What needs to be done - Leave out the pictures, and print exactly the lines from the one holding "Task: Click the delivery truck icon" through the last line of the material.

── Supplied data ──

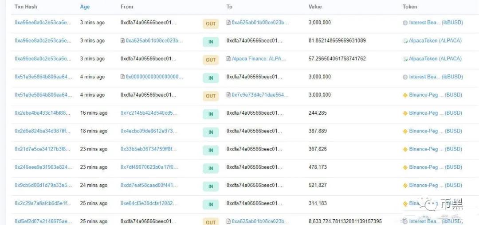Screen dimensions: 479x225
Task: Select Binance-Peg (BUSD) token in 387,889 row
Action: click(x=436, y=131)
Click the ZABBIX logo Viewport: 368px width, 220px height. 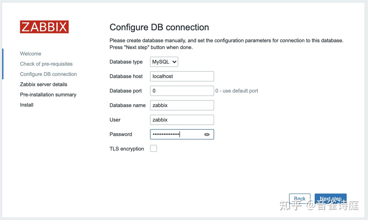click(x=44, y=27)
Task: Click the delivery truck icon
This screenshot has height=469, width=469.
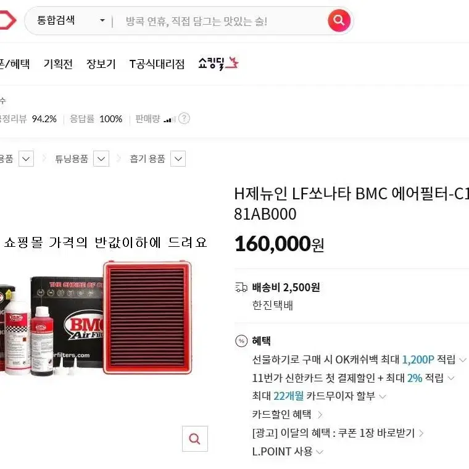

───

Answer space -
Task: Click the delivery truck icon
This screenshot has height=469, width=469.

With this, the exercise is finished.